Christine, who also has a 20-year-old daughter, said that the US Coast Guard eventually got in touch with her to deliver her spouse's and her son’s remains.
Despite meticulous testing, the officials were only able to confirm that a very small amount of DNA left after the wreckage was from the father and son.
“We didn't get the bodies for nine months. Well, when I say bodies, I mean the slush that was left. They came in two small boxes, like shoeboxes.
“There wasn't much they could find. They have a big pile they can't separate, all mixed DNA, and they asked if I wanted some of that, too. But I said no, just what you know is Suleman and Shahzada,” the grieving woman lamented.
Elsewhere in the interview, the British widow recalled her last encounter with her family.

“Suleman had his Rubik’s Cube, because he was planning to get the record for solving it at the deepest depth ever. And we were giggling, because Shahzada is clumsy and when he was going down the stairs he was wobbling a bit. I waved. And that was it. They got into a dinghy and sped off.
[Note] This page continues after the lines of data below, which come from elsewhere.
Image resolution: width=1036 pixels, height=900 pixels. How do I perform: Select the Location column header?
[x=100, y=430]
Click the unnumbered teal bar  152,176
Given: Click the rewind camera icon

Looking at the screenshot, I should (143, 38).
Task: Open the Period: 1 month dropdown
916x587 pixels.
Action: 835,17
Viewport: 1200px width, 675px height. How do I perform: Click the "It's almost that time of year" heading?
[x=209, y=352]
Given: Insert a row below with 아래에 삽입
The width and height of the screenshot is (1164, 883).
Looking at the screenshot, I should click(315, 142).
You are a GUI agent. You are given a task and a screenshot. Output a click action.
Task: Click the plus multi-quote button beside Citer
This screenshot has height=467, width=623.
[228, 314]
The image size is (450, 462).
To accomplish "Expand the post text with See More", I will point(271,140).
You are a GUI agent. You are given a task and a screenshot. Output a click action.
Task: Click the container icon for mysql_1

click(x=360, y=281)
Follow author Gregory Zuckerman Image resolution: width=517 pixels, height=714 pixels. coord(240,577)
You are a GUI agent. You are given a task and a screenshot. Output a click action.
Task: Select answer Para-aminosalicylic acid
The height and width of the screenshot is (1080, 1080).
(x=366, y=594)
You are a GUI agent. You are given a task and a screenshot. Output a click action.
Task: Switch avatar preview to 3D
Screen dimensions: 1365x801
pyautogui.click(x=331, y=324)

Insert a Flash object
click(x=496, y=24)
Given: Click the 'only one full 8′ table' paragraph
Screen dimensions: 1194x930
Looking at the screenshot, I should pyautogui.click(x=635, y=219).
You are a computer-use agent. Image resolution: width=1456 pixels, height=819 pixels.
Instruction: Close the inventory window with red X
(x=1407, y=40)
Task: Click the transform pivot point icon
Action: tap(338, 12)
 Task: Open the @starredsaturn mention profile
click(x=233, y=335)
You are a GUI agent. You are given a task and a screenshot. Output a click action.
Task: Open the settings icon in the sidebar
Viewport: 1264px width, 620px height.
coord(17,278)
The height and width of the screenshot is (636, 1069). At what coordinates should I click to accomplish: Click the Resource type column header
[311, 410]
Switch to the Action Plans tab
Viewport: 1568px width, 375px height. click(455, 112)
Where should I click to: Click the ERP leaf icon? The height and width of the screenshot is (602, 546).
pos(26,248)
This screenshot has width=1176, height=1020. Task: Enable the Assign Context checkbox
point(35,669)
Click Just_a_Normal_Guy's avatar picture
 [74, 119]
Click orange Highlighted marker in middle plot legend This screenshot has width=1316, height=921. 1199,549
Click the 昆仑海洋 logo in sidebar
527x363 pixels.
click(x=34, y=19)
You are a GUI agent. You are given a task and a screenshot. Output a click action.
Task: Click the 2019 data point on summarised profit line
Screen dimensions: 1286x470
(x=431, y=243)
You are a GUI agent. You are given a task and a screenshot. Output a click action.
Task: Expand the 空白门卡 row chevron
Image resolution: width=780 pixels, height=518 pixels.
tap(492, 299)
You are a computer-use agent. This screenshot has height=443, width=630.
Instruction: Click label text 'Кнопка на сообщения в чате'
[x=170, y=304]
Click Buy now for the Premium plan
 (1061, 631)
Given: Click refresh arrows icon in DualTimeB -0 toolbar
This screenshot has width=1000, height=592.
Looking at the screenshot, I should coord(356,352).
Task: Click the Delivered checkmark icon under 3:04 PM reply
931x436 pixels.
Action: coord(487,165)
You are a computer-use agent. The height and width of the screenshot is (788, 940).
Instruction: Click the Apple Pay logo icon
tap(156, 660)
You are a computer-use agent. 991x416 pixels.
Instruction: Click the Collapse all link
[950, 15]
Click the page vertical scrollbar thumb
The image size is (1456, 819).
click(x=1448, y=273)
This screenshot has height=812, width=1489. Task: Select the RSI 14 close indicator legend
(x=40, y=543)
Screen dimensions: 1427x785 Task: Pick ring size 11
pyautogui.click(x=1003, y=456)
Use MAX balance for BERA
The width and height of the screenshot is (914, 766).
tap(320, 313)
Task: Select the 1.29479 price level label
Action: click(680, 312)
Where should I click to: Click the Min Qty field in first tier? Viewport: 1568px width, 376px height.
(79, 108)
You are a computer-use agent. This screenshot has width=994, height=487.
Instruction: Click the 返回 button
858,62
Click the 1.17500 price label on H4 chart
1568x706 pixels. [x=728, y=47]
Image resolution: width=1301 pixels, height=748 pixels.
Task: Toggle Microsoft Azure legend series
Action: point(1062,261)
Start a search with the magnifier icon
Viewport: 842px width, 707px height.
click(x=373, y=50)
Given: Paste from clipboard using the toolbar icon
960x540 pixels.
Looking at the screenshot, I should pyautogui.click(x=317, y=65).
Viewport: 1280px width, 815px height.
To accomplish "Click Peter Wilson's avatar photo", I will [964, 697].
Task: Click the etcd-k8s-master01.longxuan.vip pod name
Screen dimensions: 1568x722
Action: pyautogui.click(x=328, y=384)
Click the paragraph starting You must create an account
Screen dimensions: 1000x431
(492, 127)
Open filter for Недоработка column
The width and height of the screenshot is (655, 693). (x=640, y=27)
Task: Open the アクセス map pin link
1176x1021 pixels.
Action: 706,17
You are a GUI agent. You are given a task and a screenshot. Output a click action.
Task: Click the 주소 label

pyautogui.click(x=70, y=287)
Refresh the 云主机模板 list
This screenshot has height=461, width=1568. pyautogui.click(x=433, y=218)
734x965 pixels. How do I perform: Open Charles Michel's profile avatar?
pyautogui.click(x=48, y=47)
It went very fast, the goodbye.”
She was later informed that the sub had lost communications, remarking that if OceanGate staff hadn’t kept hope alive, then she would’ve ‘deteriorated’ much quicker than she did.
Last year, the Coast Guard wrote in a post that the Titan submersible implosion had been a ‘preventable tragedy’.
Officials laid the blame at OceanGate’s door for its culture of avoiding regulation and ‘negligence’ of safety.
In 2025, Mark Monroe directed a Netflix documentary titled Titan: The OceanGate Disaster.
The 111-minute film dived into the deep-sea journey that quickly became a tragedy, featuring the warnings that American businessman and OceanGate co-founder Stockton Rush ignored.

“When the Titan submersible went missing, I was horrified and mesmerised by the 24/7 news coverage and global social commentary — just like the rest of the world,” Monroe told Tudum last year.
“There was no context for what could have happened to those onboard, and the only touchpoint was the Titanic, a story that’s now become a grim fairy tale.
“The more I dug into this terrible tragedy, the more intrigued I became about how this could have ever happened in the first place, and who exactly was the man who built and then went down with this ship. We hope that this film can help provide answers to these very questions.”
Titan: The OceanGate Disaster is available to stream now.